═══ Dataset rows ═══

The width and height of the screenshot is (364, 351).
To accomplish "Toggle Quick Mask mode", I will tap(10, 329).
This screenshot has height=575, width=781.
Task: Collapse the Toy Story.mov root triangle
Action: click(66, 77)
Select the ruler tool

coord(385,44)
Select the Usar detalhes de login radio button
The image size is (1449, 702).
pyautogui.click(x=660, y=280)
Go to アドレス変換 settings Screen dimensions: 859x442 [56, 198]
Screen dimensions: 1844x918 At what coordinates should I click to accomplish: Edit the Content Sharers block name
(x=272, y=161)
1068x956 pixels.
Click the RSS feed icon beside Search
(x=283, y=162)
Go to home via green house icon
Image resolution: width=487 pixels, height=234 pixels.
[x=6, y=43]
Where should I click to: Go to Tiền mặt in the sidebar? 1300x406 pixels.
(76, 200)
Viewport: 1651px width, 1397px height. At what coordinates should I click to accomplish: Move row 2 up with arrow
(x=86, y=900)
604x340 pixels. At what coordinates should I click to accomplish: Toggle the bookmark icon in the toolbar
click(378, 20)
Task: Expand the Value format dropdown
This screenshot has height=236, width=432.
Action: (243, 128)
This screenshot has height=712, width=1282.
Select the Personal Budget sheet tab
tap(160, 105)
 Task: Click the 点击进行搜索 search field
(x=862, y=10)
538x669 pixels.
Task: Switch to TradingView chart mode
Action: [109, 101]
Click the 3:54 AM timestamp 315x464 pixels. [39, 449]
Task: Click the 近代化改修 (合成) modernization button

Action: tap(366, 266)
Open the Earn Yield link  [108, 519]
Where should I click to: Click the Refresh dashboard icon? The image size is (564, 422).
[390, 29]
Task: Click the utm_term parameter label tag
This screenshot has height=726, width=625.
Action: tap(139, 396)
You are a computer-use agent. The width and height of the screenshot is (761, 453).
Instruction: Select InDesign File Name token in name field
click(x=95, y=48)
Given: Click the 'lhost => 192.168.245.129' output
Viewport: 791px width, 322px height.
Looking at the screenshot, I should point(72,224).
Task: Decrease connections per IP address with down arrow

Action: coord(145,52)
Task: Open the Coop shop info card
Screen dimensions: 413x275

═══

**Exercise brief**
Write out the material without any changes, from the line containing "Open the Earn" through the end of the material, with both of those lines included.

**Result of this exercise**
Open the Earn Yield link  [108, 519]
Where should I click to: Click the Refresh dashboard icon? The image size is (564, 422).
[390, 29]
Task: Click the utm_term parameter label tag
This screenshot has height=726, width=625.
Action: tap(139, 396)
You are a computer-use agent. The width and height of the screenshot is (761, 453).
Instruction: Select InDesign File Name token in name field
click(x=95, y=48)
Given: Click the 'lhost => 192.168.245.129' output
Viewport: 791px width, 322px height.
Looking at the screenshot, I should point(72,224).
Task: Decrease connections per IP address with down arrow

Action: coord(145,52)
Task: Open the Coop shop info card
Screen dimensions: 413x275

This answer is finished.